◆ **What you have to do**:
Copy out, without any change, everything in the records from the very first line down through the line that contains "Viewport: 1024px width, 636px height. 901,56", including that line.

◆ **Task data**:
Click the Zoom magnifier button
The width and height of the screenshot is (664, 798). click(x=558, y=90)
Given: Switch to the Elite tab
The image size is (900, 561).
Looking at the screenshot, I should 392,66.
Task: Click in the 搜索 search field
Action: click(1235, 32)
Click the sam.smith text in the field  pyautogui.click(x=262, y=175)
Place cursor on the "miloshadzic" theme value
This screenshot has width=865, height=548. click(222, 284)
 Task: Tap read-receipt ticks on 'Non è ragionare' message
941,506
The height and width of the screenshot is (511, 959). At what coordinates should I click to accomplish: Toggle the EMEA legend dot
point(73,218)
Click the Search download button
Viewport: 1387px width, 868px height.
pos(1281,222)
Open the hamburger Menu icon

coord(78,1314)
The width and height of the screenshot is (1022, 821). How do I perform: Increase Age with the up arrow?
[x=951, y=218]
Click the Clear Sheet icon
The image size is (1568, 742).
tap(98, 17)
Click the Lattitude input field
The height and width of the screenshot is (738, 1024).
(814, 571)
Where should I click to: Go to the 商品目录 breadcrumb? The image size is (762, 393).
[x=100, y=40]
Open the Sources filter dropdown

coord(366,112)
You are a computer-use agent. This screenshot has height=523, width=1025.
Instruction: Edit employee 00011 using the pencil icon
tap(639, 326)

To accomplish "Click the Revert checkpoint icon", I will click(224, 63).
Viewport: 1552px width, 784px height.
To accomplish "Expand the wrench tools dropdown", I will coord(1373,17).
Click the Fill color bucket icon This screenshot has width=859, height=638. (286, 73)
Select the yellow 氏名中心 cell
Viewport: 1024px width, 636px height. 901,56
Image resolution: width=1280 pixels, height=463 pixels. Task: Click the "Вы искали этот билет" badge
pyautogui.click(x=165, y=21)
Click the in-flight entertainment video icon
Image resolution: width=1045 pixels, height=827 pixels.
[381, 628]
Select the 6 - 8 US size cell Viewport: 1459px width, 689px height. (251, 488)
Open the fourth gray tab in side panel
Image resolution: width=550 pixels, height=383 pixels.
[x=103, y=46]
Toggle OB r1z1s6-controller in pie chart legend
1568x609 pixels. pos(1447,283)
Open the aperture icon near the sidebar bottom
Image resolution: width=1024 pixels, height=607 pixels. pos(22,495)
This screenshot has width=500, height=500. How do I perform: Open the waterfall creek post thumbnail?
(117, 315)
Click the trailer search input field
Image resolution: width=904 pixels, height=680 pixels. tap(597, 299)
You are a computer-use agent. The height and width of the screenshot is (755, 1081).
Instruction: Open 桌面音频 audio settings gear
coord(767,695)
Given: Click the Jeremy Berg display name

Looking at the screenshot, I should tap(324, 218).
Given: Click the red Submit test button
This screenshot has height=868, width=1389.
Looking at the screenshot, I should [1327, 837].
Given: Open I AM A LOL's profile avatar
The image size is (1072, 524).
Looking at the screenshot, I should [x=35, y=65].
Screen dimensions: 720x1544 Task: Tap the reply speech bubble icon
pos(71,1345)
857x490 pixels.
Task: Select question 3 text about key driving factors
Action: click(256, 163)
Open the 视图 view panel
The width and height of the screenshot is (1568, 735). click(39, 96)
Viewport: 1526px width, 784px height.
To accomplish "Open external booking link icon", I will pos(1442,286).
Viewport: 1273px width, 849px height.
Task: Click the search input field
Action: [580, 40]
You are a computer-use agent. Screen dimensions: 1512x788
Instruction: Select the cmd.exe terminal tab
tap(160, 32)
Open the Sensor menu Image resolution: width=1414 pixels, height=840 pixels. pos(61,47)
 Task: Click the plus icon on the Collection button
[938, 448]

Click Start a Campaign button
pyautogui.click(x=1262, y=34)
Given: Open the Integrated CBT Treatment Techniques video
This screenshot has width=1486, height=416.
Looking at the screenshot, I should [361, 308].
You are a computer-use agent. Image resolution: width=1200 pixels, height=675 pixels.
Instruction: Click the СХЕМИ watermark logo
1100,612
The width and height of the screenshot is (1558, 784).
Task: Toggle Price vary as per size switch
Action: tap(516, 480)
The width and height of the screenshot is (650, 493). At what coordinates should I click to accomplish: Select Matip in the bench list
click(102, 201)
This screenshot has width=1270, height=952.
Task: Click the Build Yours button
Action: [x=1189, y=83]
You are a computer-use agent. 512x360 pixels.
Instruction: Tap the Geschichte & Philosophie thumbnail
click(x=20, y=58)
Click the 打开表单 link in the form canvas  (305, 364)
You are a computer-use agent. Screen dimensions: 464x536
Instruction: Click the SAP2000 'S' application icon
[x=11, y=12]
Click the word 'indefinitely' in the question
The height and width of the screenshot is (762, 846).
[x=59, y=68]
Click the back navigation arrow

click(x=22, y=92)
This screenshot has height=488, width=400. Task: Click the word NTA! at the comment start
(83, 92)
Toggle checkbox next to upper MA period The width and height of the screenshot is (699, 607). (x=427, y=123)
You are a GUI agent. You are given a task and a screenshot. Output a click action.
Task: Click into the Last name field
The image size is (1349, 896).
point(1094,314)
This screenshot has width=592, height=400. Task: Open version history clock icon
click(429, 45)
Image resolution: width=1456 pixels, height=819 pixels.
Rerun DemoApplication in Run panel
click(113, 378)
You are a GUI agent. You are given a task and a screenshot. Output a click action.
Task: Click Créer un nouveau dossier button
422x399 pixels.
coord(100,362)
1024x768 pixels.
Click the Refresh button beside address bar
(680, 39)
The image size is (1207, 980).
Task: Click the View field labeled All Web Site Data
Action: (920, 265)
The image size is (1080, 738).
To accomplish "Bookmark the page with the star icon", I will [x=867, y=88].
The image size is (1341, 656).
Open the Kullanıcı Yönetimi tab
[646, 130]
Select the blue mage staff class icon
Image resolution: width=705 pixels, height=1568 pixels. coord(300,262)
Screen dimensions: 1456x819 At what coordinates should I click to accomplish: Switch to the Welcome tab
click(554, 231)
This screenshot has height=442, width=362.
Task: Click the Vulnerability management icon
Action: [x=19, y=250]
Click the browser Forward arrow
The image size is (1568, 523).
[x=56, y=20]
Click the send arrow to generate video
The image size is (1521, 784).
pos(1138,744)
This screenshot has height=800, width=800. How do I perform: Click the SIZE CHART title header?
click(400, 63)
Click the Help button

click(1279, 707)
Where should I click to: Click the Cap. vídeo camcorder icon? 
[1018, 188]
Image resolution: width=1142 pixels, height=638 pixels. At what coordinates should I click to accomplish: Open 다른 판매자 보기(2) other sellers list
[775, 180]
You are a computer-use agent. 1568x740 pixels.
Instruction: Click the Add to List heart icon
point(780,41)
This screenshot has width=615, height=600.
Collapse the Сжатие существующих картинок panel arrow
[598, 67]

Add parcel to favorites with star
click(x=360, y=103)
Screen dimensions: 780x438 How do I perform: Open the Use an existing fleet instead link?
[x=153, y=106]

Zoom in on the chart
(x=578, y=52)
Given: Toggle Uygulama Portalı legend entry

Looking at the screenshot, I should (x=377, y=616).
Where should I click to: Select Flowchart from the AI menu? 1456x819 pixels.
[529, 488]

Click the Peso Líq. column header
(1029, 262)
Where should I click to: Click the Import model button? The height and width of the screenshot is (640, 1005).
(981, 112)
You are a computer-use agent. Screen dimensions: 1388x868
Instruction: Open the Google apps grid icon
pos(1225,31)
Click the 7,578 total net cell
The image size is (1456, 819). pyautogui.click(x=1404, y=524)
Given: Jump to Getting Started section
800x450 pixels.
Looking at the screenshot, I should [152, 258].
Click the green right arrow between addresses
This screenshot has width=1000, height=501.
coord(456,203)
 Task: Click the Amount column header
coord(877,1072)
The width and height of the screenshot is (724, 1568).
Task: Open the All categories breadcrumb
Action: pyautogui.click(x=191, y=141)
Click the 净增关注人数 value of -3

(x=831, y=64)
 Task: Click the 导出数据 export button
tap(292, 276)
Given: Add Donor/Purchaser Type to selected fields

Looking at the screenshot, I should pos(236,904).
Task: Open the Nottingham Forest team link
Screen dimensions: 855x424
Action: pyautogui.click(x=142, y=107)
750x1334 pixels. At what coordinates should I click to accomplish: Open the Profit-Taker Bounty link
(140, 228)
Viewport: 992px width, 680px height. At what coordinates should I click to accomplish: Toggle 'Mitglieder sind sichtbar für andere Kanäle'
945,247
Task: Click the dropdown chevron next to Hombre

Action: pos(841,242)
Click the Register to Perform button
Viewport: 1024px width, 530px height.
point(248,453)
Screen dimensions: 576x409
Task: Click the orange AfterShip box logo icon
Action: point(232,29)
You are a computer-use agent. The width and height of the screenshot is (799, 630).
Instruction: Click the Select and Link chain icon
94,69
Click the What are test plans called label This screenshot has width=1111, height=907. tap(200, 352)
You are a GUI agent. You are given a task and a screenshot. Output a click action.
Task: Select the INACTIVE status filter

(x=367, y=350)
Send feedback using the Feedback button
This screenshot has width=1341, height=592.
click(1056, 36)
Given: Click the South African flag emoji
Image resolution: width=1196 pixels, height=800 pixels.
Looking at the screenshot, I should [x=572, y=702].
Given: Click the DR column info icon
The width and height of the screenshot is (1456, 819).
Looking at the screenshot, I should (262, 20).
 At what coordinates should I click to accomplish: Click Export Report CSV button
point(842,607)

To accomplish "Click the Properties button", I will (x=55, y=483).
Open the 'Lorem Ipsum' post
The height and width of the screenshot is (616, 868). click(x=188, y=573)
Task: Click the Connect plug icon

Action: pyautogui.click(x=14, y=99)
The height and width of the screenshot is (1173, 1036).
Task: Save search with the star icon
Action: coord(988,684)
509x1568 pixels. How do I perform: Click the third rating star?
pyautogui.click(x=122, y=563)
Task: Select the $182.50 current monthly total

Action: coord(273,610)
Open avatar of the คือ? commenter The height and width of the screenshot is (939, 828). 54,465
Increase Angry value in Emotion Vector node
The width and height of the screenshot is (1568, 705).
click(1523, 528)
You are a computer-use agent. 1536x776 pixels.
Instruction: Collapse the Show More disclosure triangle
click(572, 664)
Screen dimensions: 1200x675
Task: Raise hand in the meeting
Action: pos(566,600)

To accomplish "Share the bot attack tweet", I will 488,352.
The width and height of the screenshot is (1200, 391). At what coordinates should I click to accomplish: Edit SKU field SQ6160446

◆ **Answer in full**:
Click the Zoom magnifier button
The width and height of the screenshot is (664, 798). click(x=558, y=90)
Given: Switch to the Elite tab
The image size is (900, 561).
Looking at the screenshot, I should 392,66.
Task: Click in the 搜索 search field
Action: click(1235, 32)
Click the sam.smith text in the field  pyautogui.click(x=262, y=175)
Place cursor on the "miloshadzic" theme value
This screenshot has width=865, height=548. click(222, 284)
 Task: Tap read-receipt ticks on 'Non è ragionare' message
941,506
The height and width of the screenshot is (511, 959). At what coordinates should I click to accomplish: Toggle the EMEA legend dot
point(73,218)
Click the Search download button
Viewport: 1387px width, 868px height.
pos(1281,222)
Open the hamburger Menu icon

coord(78,1314)
The width and height of the screenshot is (1022, 821). How do I perform: Increase Age with the up arrow?
[x=951, y=218]
Click the Clear Sheet icon
The image size is (1568, 742).
tap(98, 17)
Click the Lattitude input field
The height and width of the screenshot is (738, 1024).
(814, 571)
Where should I click to: Go to the 商品目录 breadcrumb? The image size is (762, 393).
[x=100, y=40]
Open the Sources filter dropdown

coord(366,112)
You are a computer-use agent. This screenshot has height=523, width=1025.
Instruction: Edit employee 00011 using the pencil icon
tap(639, 326)

To accomplish "Click the Revert checkpoint icon", I will click(224, 63).
Viewport: 1552px width, 784px height.
To accomplish "Expand the wrench tools dropdown", I will coord(1373,17).
Click the Fill color bucket icon This screenshot has width=859, height=638. (286, 73)
Select the yellow 氏名中心 cell
Viewport: 1024px width, 636px height. 901,56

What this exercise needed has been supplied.